Blessed aliases expand to a full model ID + preset GPU, e.g. badgr serve qwen-7b → Qwen/Qwen2.5-7B-Instruct on an RTX 4090. Run badgr serve --list-aliases to see the current list.

Model support levels

badgr serve qwen-7b is the happy path — a tested route with no extra setup. badgr serve also accepts any other model ID or a custom container:

| Level | What it means | |-------|---------------| | Tested route (badgr serve qwen-7b) | One of the aliases above — tested and officially supported. | | Best-effort Hugging Face model (badgr serve <org>/<model>) | Any other Hugging Face model ID. Badgr will try a compatible route — not a guarantee every model works. | | Custom container (badgr serve --image ...) | You own the server behavior; Badgr manages runtime, logs, spend caps, teardown, and the receipt. |

Gated Hugging Face models (e.g.

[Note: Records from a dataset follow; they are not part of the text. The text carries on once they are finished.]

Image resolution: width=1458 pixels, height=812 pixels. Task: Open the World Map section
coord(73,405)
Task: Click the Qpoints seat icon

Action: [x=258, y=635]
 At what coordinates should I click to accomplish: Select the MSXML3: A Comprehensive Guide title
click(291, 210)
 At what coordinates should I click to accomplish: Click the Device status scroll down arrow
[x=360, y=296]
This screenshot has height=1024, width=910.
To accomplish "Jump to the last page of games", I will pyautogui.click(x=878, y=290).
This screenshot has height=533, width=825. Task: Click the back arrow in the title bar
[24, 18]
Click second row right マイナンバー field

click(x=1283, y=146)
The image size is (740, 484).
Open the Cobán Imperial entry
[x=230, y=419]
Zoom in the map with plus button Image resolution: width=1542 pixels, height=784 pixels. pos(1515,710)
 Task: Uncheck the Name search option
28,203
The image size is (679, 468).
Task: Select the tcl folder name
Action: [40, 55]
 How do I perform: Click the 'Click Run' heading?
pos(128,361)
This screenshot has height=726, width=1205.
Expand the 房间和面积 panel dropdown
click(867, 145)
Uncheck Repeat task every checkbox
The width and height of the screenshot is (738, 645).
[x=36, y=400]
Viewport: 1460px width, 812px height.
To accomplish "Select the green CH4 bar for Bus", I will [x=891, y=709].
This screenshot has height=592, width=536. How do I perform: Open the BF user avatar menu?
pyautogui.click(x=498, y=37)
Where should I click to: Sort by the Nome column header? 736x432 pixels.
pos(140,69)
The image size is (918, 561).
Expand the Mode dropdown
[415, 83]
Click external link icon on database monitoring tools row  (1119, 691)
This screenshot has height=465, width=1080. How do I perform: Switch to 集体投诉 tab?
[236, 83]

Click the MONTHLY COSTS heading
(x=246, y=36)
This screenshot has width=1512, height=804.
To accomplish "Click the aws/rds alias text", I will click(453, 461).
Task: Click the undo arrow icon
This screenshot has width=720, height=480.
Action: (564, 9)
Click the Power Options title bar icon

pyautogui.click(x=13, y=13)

Llama, Gemma) may need --env HF_TOKEN=$HF_TOKEN. Badgr only prints that hint if the deployment actually fails to start.

`badgr run` options

Three source patterns:

# Flow 1 — local project folder (primary)
badgr run . --cmd "python train.py" --max-cost 5

# Flow 2 — public GitHub repo
badgr run https://github.com/user/repo --cmd "python train.py" --max-cost 5

# Flow 3 — custom Docker image (advanced)
badgr run . --image mycompany/custom:latest --cmd "python train.py" --max-cost 5

Badgr zips and uploads the folder (Flow 1) or clones the repo (Flow 2), picks a generic runner, installs deps, runs the command, stores outputs for 48 hours, and tears down the GPU. --max-cost is required.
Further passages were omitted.